- What the task requires -
The required output is every line from the one with "Task: Click the 'berduri' answer label text" through the final line of the data below, unchanged.
____ Records for this exercise
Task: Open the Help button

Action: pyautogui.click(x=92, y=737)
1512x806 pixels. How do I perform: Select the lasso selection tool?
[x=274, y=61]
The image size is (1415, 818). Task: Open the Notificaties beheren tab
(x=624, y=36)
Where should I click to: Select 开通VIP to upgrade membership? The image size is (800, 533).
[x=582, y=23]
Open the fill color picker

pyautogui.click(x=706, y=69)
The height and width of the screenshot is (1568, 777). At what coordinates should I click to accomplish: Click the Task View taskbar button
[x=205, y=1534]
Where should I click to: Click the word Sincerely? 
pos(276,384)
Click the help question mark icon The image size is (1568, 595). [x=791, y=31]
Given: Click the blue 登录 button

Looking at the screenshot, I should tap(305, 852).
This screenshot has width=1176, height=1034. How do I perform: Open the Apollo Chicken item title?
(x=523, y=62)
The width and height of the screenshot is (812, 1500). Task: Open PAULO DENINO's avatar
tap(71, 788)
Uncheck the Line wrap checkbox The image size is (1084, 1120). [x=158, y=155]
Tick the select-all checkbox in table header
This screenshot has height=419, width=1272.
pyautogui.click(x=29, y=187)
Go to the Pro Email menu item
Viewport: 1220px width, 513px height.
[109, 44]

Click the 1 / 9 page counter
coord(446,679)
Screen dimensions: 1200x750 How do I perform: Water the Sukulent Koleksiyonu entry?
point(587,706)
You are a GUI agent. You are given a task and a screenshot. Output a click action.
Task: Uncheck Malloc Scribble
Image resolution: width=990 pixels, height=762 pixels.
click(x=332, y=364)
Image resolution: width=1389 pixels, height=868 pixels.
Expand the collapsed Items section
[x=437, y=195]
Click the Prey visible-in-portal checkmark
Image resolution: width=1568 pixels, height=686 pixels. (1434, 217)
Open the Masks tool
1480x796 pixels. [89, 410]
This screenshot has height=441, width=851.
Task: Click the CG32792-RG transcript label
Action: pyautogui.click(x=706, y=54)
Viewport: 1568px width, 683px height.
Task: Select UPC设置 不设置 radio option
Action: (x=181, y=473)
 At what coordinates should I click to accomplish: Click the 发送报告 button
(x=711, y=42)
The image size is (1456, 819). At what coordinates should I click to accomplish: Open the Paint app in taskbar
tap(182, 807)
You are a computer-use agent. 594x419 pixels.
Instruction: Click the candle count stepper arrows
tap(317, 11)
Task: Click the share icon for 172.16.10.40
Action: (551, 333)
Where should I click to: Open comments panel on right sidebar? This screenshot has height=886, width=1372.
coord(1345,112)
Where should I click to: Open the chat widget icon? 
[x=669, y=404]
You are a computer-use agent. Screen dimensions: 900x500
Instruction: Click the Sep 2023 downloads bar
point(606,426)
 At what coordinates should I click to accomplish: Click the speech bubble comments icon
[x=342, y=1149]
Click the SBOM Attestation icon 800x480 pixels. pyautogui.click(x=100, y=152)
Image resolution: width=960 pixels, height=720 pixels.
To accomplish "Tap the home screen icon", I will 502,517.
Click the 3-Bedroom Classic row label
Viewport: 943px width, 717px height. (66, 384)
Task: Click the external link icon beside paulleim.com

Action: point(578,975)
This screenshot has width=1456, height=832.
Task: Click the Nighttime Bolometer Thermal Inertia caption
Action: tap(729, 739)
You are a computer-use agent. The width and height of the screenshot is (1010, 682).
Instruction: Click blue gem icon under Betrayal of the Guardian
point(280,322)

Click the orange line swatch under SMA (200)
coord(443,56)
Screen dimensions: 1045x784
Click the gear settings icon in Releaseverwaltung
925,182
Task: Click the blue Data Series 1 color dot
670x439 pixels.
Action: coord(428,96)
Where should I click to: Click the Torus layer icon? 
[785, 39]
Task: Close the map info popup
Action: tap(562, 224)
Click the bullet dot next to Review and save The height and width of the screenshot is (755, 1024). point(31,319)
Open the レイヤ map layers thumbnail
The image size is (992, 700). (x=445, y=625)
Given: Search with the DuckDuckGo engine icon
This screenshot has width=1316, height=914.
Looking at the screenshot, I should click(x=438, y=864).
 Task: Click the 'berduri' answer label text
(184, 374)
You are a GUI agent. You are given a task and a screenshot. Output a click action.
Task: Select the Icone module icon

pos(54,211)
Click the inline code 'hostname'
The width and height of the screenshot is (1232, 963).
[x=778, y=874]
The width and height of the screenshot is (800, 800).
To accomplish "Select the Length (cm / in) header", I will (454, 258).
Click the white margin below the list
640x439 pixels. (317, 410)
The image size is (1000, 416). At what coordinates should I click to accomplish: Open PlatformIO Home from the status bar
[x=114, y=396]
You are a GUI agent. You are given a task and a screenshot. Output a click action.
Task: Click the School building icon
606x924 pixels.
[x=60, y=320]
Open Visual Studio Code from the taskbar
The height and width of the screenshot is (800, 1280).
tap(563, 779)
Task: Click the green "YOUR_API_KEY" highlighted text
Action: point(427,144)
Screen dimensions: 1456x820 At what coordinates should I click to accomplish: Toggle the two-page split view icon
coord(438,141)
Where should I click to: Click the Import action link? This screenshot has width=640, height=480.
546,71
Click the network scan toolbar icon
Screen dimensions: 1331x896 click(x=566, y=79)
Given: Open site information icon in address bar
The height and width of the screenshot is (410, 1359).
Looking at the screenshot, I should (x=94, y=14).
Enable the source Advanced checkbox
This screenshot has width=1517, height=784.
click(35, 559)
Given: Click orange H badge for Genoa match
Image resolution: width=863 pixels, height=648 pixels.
________
- Answer to the exercise -
 Task: Click the 'berduri' answer label text
(184, 374)
You are a GUI agent. You are given a task and a screenshot. Output a click action.
Task: Select the Icone module icon

pos(54,211)
Click the inline code 'hostname'
The width and height of the screenshot is (1232, 963).
[x=778, y=874]
The width and height of the screenshot is (800, 800).
To accomplish "Select the Length (cm / in) header", I will (454, 258).
Click the white margin below the list
640x439 pixels. (317, 410)
The image size is (1000, 416). At what coordinates should I click to accomplish: Open PlatformIO Home from the status bar
[x=114, y=396]
You are a GUI agent. You are given a task and a screenshot. Output a click action.
Task: Click the School building icon
606x924 pixels.
[x=60, y=320]
Open Visual Studio Code from the taskbar
The height and width of the screenshot is (800, 1280).
tap(563, 779)
Task: Click the green "YOUR_API_KEY" highlighted text
Action: point(427,144)
Screen dimensions: 1456x820 At what coordinates should I click to accomplish: Toggle the two-page split view icon
coord(438,141)
Where should I click to: Click the Import action link? This screenshot has width=640, height=480.
546,71
Click the network scan toolbar icon
Screen dimensions: 1331x896 click(x=566, y=79)
Given: Open site information icon in address bar
The height and width of the screenshot is (410, 1359).
Looking at the screenshot, I should (x=94, y=14).
Enable the source Advanced checkbox
This screenshot has width=1517, height=784.
click(35, 559)
Given: Click orange H badge for Genoa match
Image resolution: width=863 pixels, height=648 pixels.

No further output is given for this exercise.